A criança precisa do amor do adulto porque não pode viver sem ele. O pavor diante do menor sinal de desaprovação, que para a criança significa ameaça de abandono, é instrumento de opressão utilizado no processo de adaptação do bebê.

O que fazer com o que fizeram de nós

 

Uma vez trazidos à consciência padrões que adotamos desde que somos um bebê no colo da nossa mãe (ou da falta dele), o que fazer com o que fizeram de nós? Isso passa por várias ações, atitudes. E sinto em dizer: a evolução é um caminho solitário. Só você pode fazê-lo. Ninguém pode tirar suas dores e traumas a não ser você mesmo.

Na minha trajetória como a Ana adulta que carrega a Ana criança, os passos foram muitos e podem te inspirar a dar o primeiro passo em direção a mais liberdade, amor próprio e valorização de si.

Comecei com a terapia sistêmica com a psicóloga Maria Carbonar, a quem rendo aqui minha gratidão. Ela não é só psicóloga, mas utilizou comigo técnicas como EMDR – Eye Movement Desensitization and Reprocessing (Dessensibilização e Reprocessamento por meio dos Movimentos Oculares) para reprocessar o trauma, usou também muito de Somatic Experience (SE), uma técnica que traz o corpo para o centro das atenções, onde todas as nossas memórias estão armazenadas. Fiz muita viagem ao interior de mim com ajuda dela.

 

Depois fui buscando outras formas de também trabalhar minhas questões. E aí essa busca me levou a diversas terapias e vivências. Posso citar algumas delas.

 

Na microfisioterapia, com a terapeuta Danielle Miranda, fiz descobertas sobre meus rompimentos gravados na pele sutil, que recobre todo nosso corpo. A Meditação Vipassana me fez identificar o vitimismo em mim. Já a Analise Corporal , com a terapeuta Sheila Evelize, trouxe informações importantes sobre como funciono e como posso me transformar a partir dessas descobertas. Mais recentemente, eu me submeti à técnica de Reprogramação Bio-Muscular – RBM, com a terapeuta Claudia Vizzotto. Se você não faz nada para se encontrar, te sugiro essa técnica. Eu fiquei cara a cara comigo, com o abandono da criança estampada na forma como meus pés estavam voltados para fora, além de outros sinais das leis biológicas e da fisiologia que me mostraram o quanto ainda tenho para me conhecer – e praticar o perdão com os outros e comigo mesma.

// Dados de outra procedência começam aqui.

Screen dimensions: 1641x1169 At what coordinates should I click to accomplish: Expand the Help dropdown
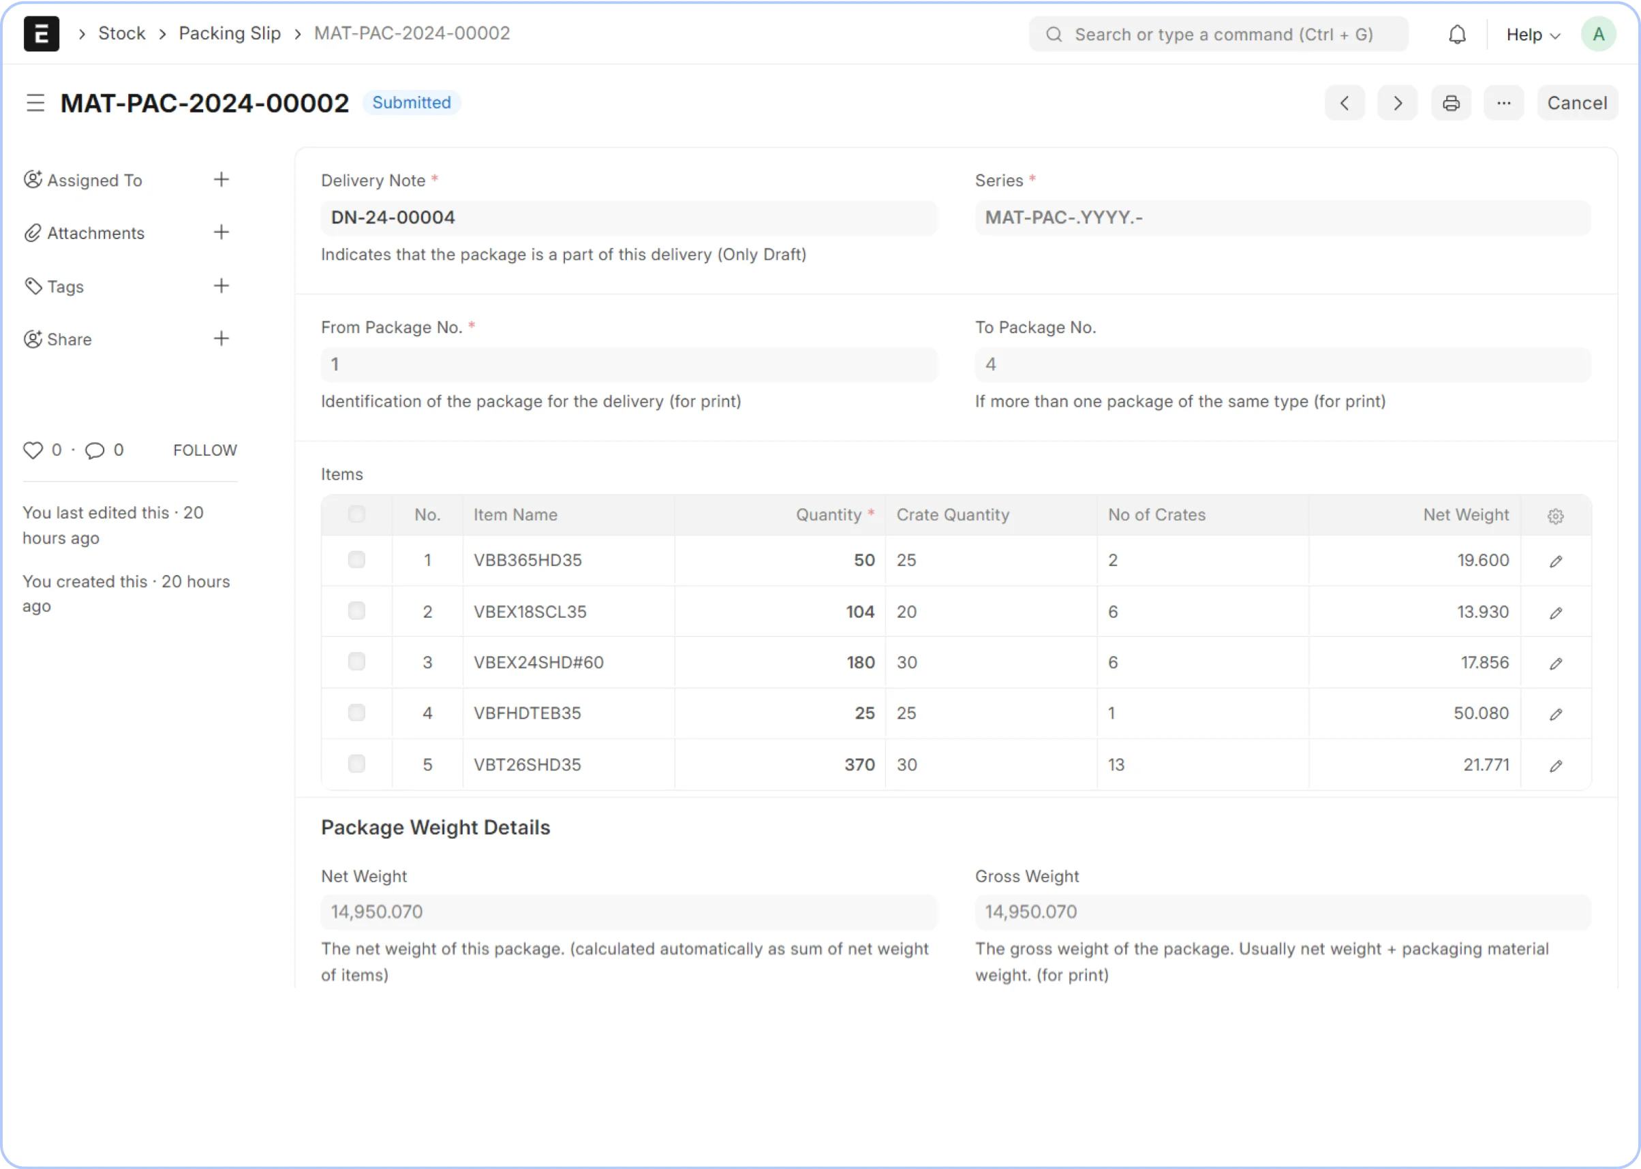[1532, 35]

Estamos no mês das crianças e um dos exercícios que eu fiz com a ajuda da terapeuta Lucélia Martins, especialista em Terapia Quântica , foi olhar para um ponto e trazer à mente a Ana Criança. E dizer as seguintes palavras: “Eu sei que você foi abandonada, não foi vista suficiente, mas agora você não está mais sozinha. Eu, a Ana adulta, vai tomar conta de você sempre. E estará do seu lado. Fique bem”. Experimente. É L-I-B-E-R-T-A-D-O-R.

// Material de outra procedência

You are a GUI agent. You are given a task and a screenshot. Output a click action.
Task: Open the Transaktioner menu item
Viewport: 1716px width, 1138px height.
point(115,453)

Também na minha formação como consteladora familiar me deparei com a dinâmica da minha família e dos meus ancestrais. Primeira constelação, eu simplesmente não queria crer que aquela na representação tratava-se de mim. Queria acreditar se tratar de outra pessoa. Mas era eu. Olhei para meus pais a princípio com raiva, mas depois consegui olhar para eles com compaixão. Claro que não foi na primeira constelação. Leva-se tempo para o inconsciente se dar conta de que eles, nossos pais, fizeram o melhor que eles podiam dentro do entendimento deles.

E hoje posso dizer a vocês que nossa relação está bem, mesmo que eles já tenham falecido. Eu consegui me reconciliar com a minha mãe nos dias em que a acompanhei nos seus últimos dias no hospital e, sistemicamente, pedi perdão para minha mãe e “obrigada por ser minha mãe”. Eu me reconciliei também com meu pai já falecido e isso explica várias questões que me impediam de “ir para a vida”, de estar “empacada” nos meus projetos.

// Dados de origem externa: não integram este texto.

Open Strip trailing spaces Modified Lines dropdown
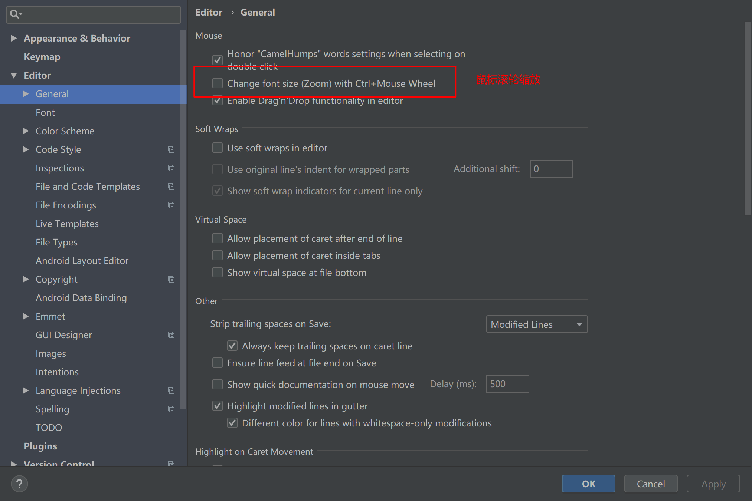The width and height of the screenshot is (752, 501). click(x=536, y=324)
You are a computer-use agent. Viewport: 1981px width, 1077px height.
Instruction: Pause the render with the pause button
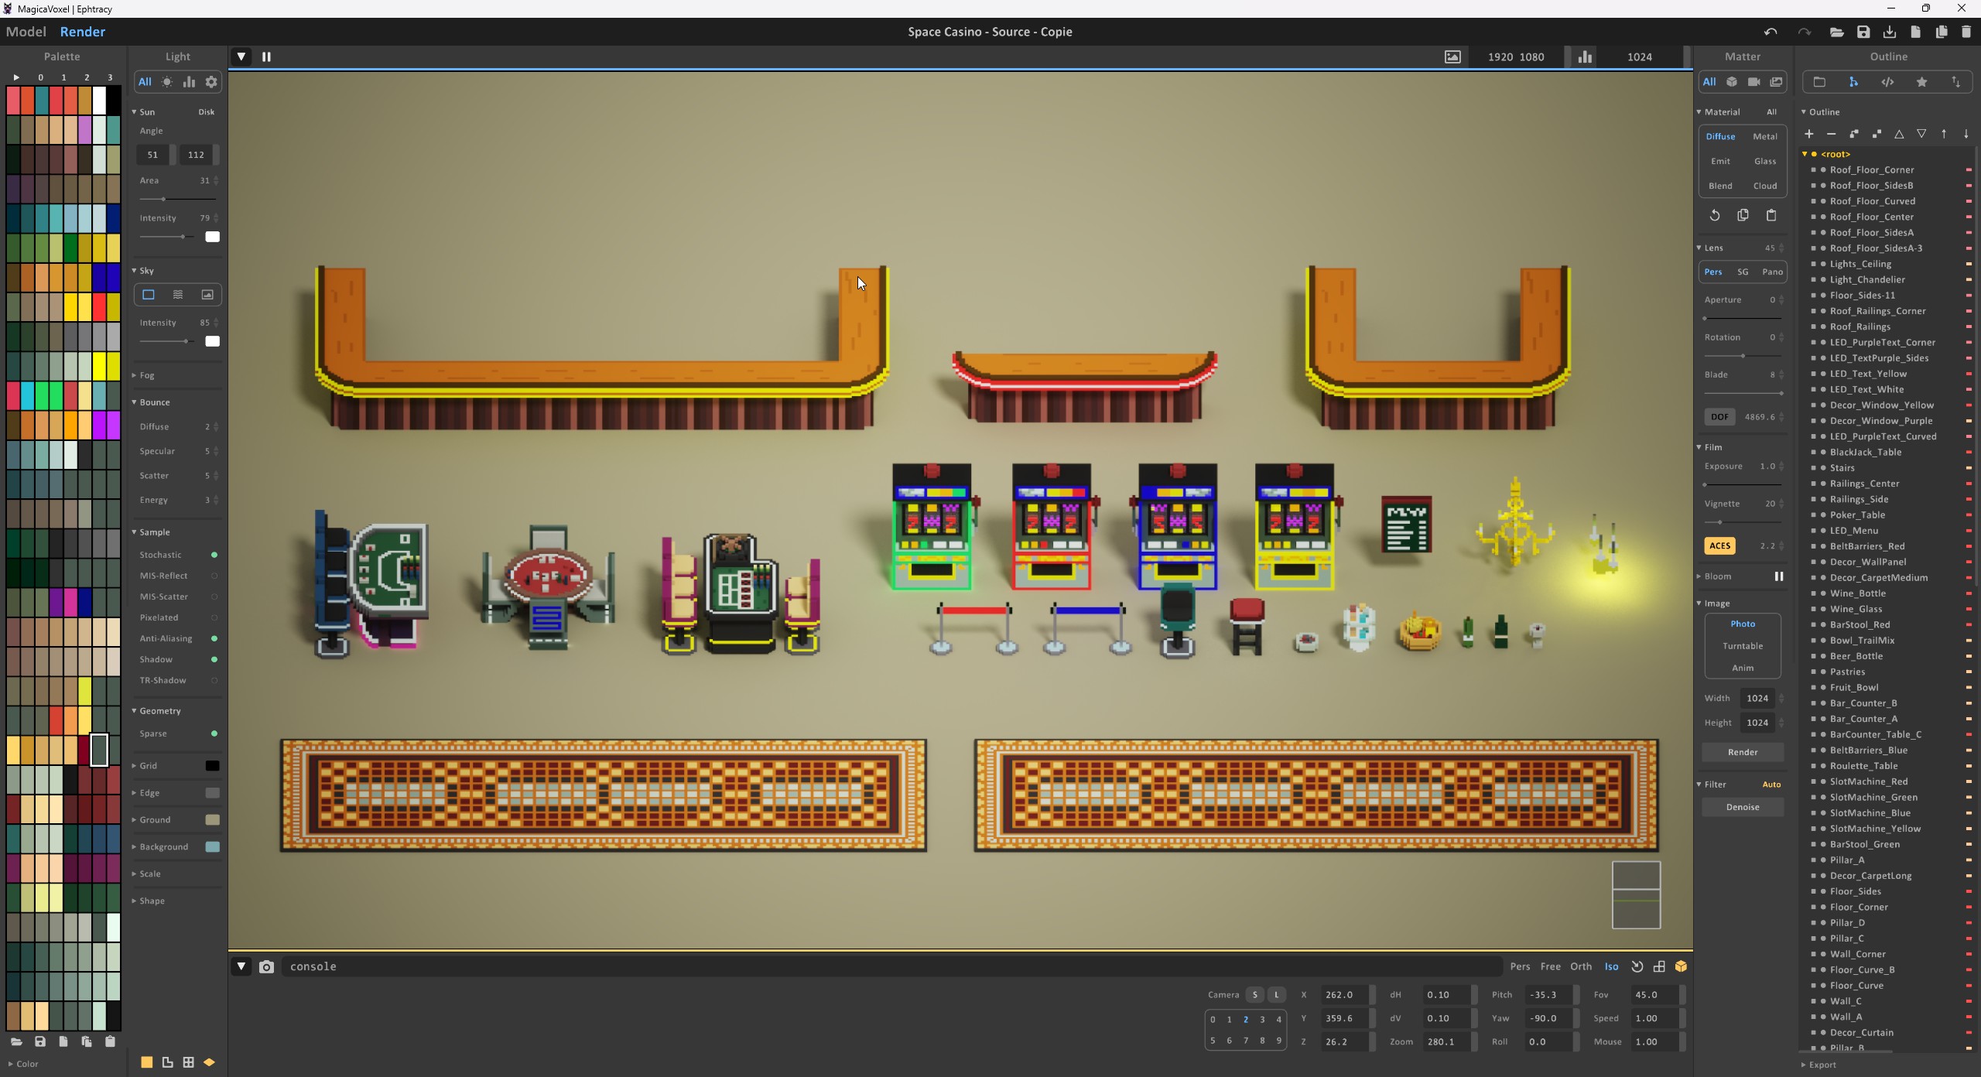(x=266, y=56)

Portanto, eu te faço um desafio no Dia das Crianças e em todos os outros dias. Trate sua criança com carinho. Olhando para ela aí do seu lado. Faça esse exercício. Traga sua criança à mente. O que ela te pede? Que você dê uma volta na quadra? Vá tomar sorvete? Seja mais espontânea e brincalhona na vida? Que não leve tão a sério a vida? A minha está falando: vá, Ana, abrace as pessoas. Elas precisam disso. E a sua: o que diz?